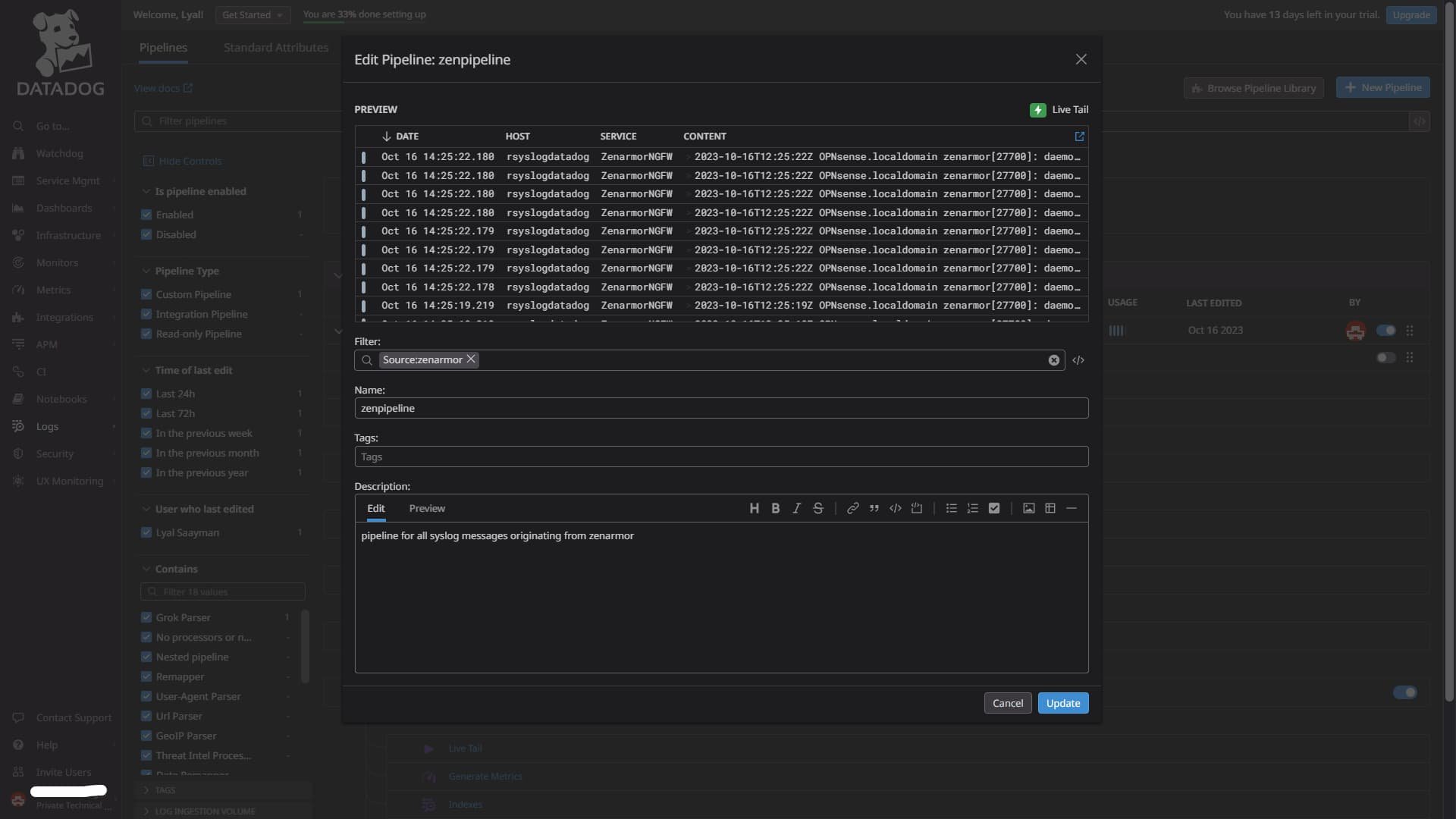Screen dimensions: 1456x819
Task: Insert blockquote in description editor
Action: coord(874,508)
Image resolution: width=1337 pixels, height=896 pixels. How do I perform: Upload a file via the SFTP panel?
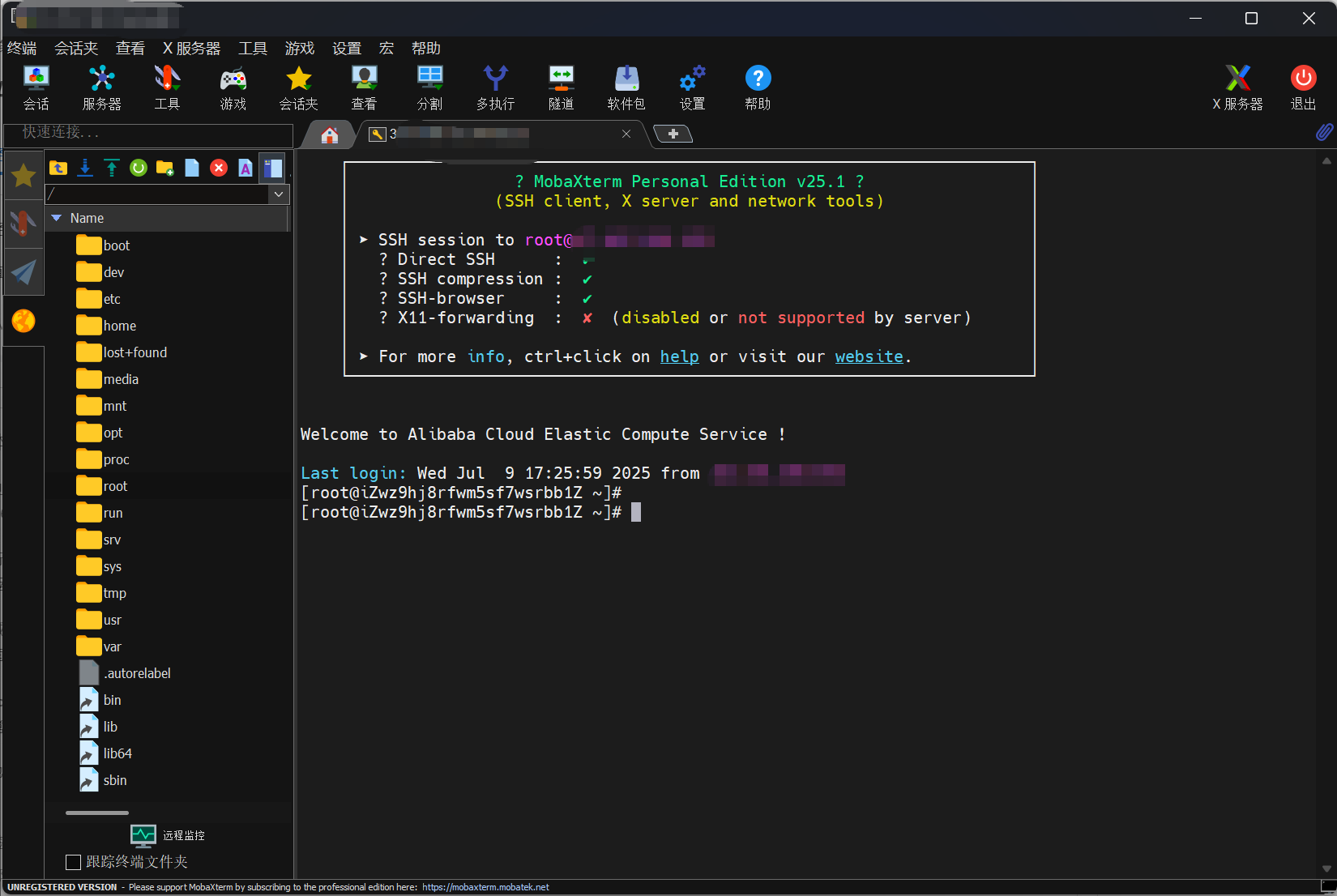point(111,168)
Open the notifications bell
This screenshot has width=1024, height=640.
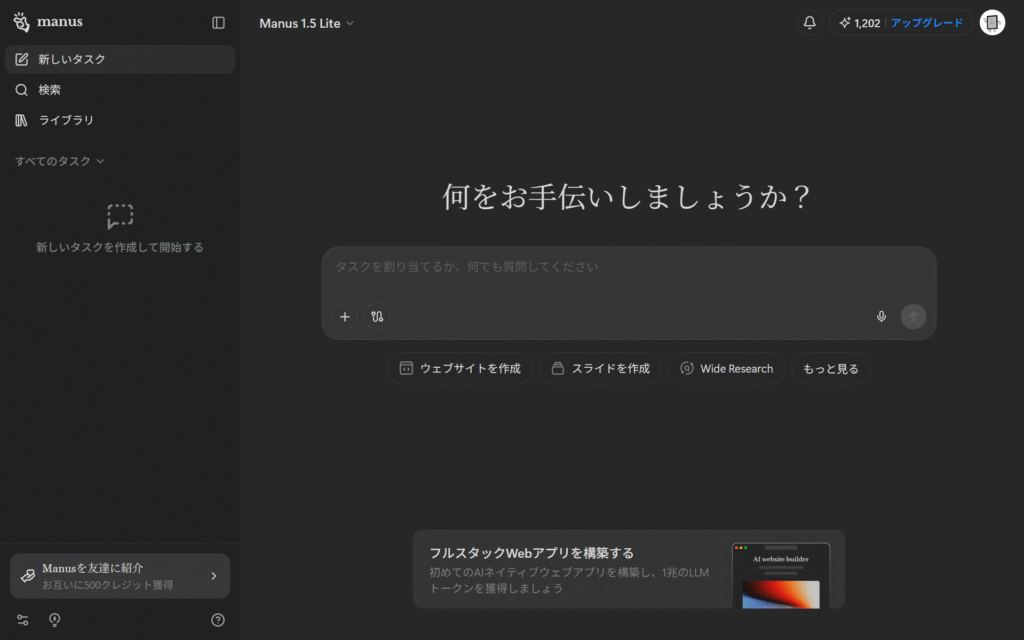pos(809,23)
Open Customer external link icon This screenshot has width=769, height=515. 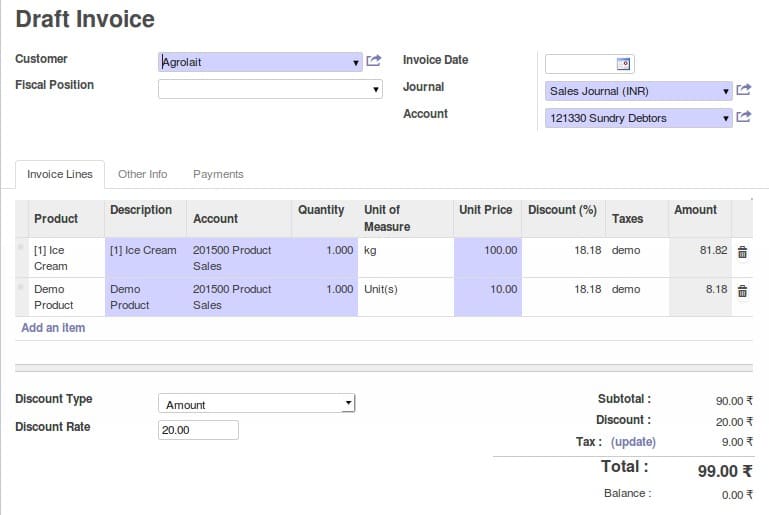(374, 61)
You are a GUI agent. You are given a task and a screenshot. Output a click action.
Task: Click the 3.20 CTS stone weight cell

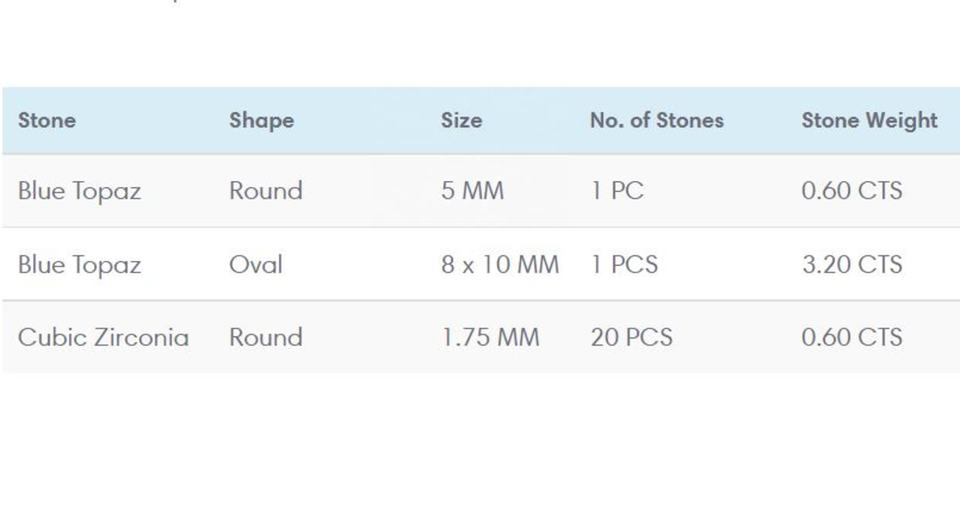point(851,265)
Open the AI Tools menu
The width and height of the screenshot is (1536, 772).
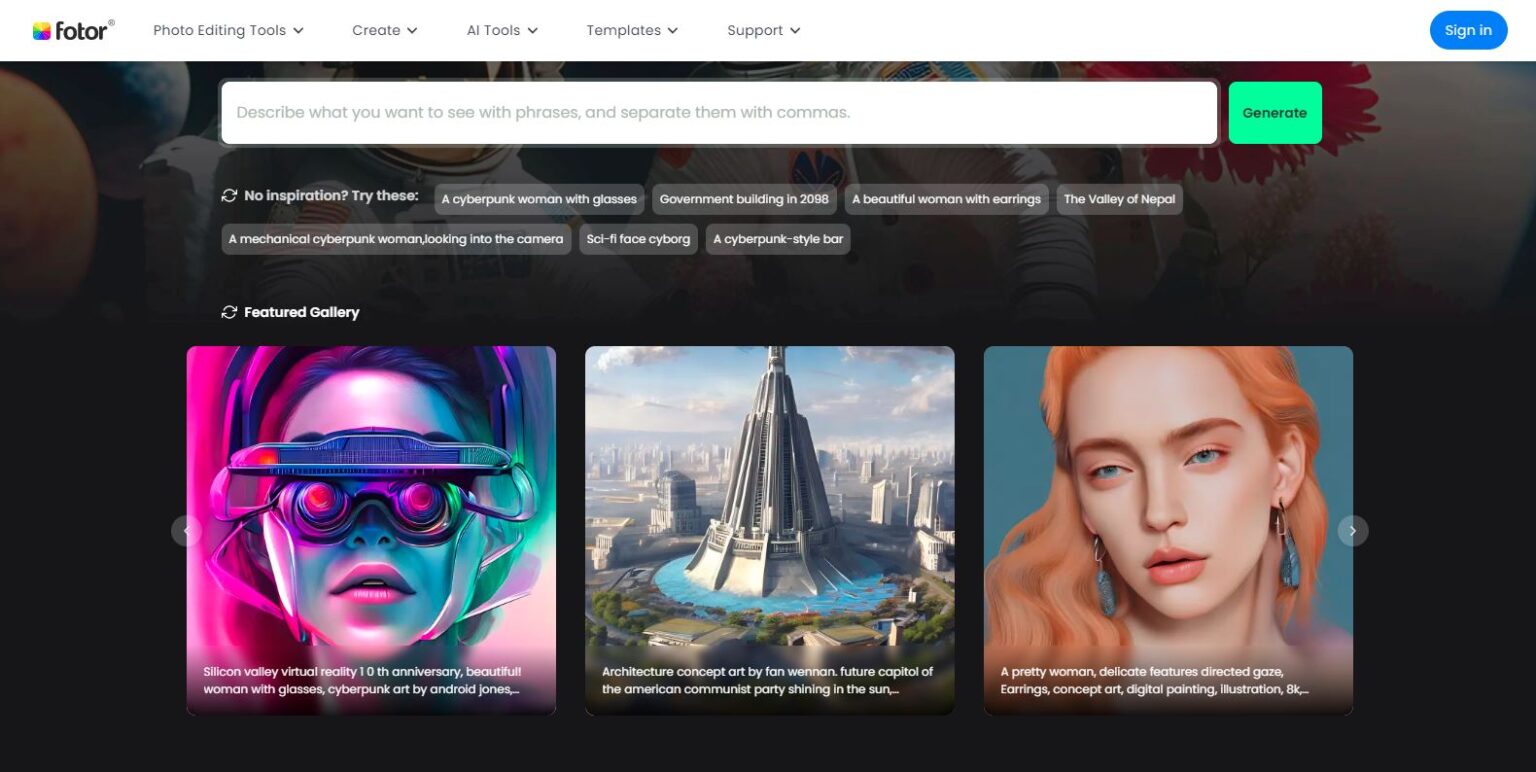(x=501, y=30)
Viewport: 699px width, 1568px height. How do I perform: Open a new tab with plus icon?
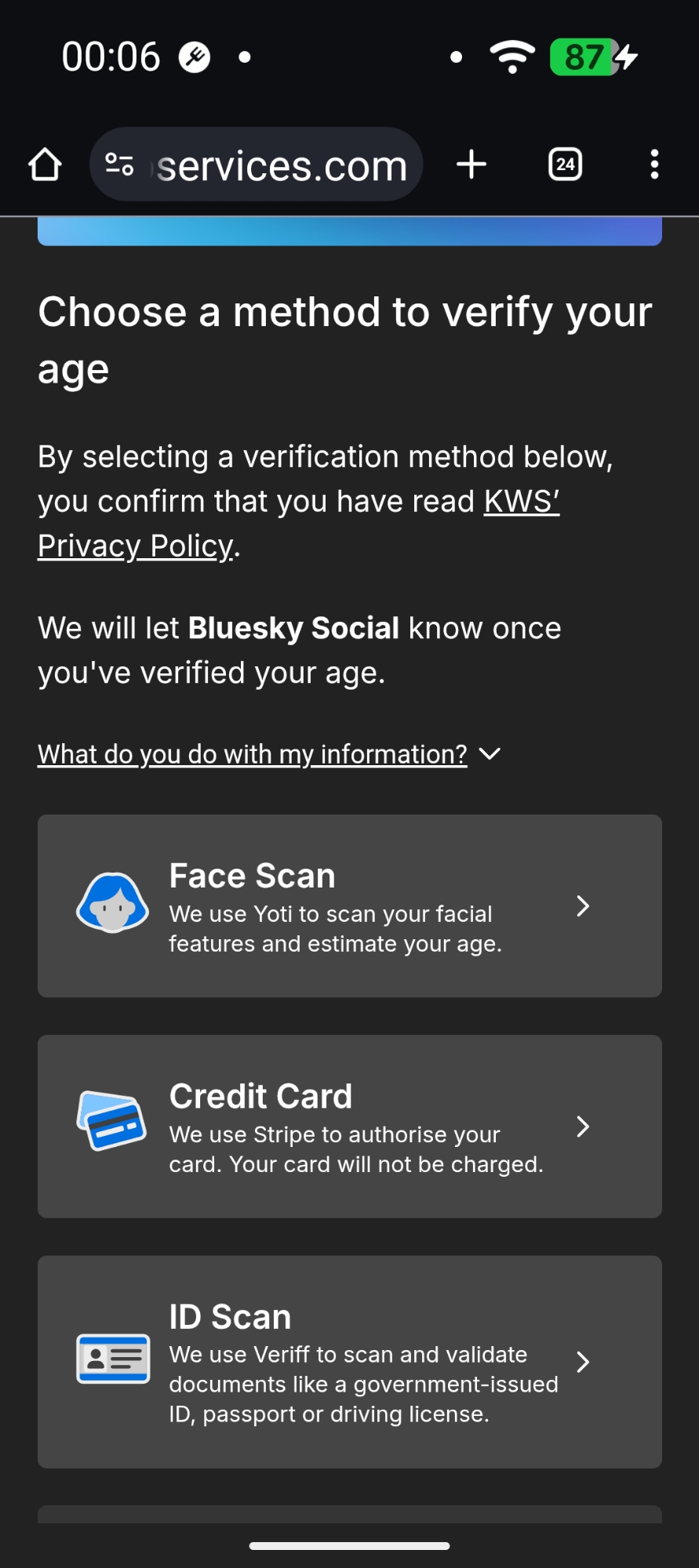click(x=471, y=165)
=-=-=-=-=
**Stated goal**
Format the listing above, from the line containing "You are a GUI" through the last line, as a Markdown table with the columns Row and Line, one numbered row per line. Omit blank lines and the pictures.

**Complete output**
| Row | Line |
|---|---|
| 1 | You are a GUI agent. You are given a task and a screenshot. Output a click action. |
| 2 | Task: Click the 3.20 CTS stone weight cell |
| 3 | point(851,265) |
| 4 | Open the AI Tools menu |
| 5 | The width and height of the screenshot is (1536, 772). |
| 6 | (x=501, y=30) |
| 7 | Viewport: 699px width, 1568px height. How do I perform: Open a new tab with plus icon? |
| 8 | click(x=471, y=165) |